[Python] - dealing with large text files

#1
Hi,
I have a large file (2 GB) with 4 columns that I want to read and extract some info from. The data looks like this:

CHR START END A
1 10583 10583 0.14
1 10611 10611 0.02
1 13302 13302 0.11

I also have another file from where I have extracted a string to be compared with col1:col2:col3. If there is a match extract col4 "A" The file is to large and my computer does not fancy that. Could anyone help me?
 

Dason

Ambassador to the humans
#2
Re: Python - dealing with large text files

Can you provide some sample input (you already have this), what you're comparing it to and what you want to get out of it as a result? Thanks.
 
#3
Re: Python - dealing with large text files

I have a few thoughts, though the info Dason requested would be helpful:

You'll want to read the large file line-by-line since you don't want to store all 2Gb in memory. If you use a for loop on a file, Python will run through it one line at a time:

Code:
file = open( 'filename', 'r' )
for line in file:
    # Do something
The csv module may be helpful for parsing, or you can just do line.split('separator') to get a list of your column values.

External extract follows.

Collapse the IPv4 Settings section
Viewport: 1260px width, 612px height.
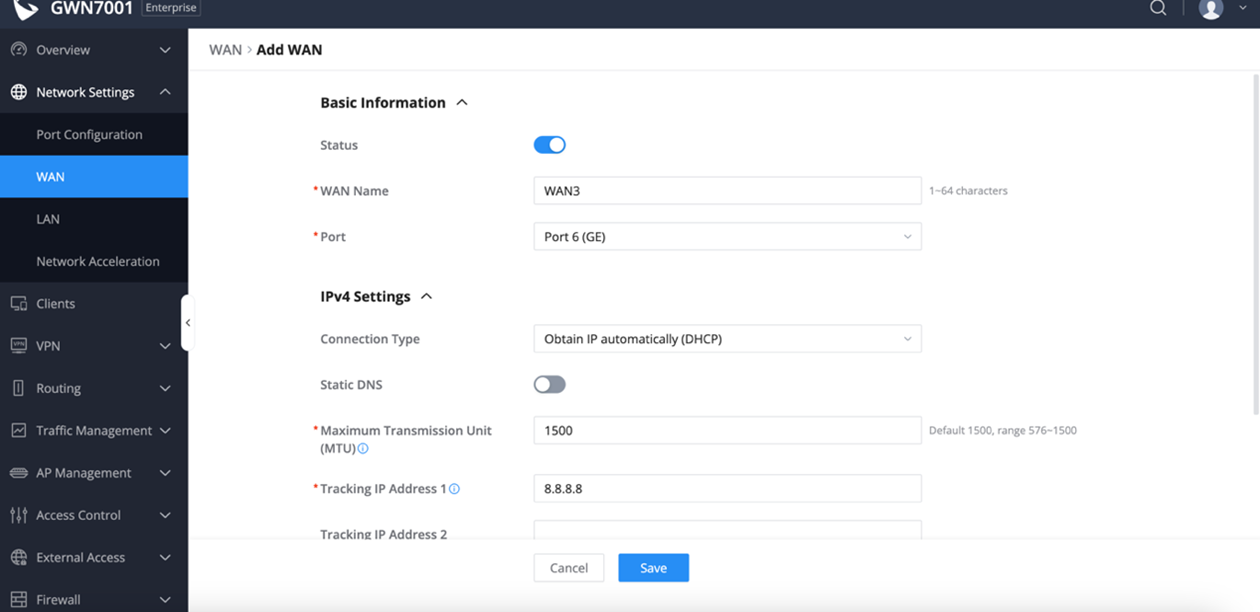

Once you've read a line, you'll want to check it right then for that string you found:

Code:
your_string = 'whatever the string is'
for line in file:
    values = line.split(' ')
    if your_string in values: # do something with values[3]
Probably not very efficient, but it will work!
 

Dason

Ambassador to the humans
#4
Re: Python - dealing with large text files

Yeah I wanted to know because like you said it's not too bad but it depends on what exactly they're looking for. Another alternative would be a short awk script.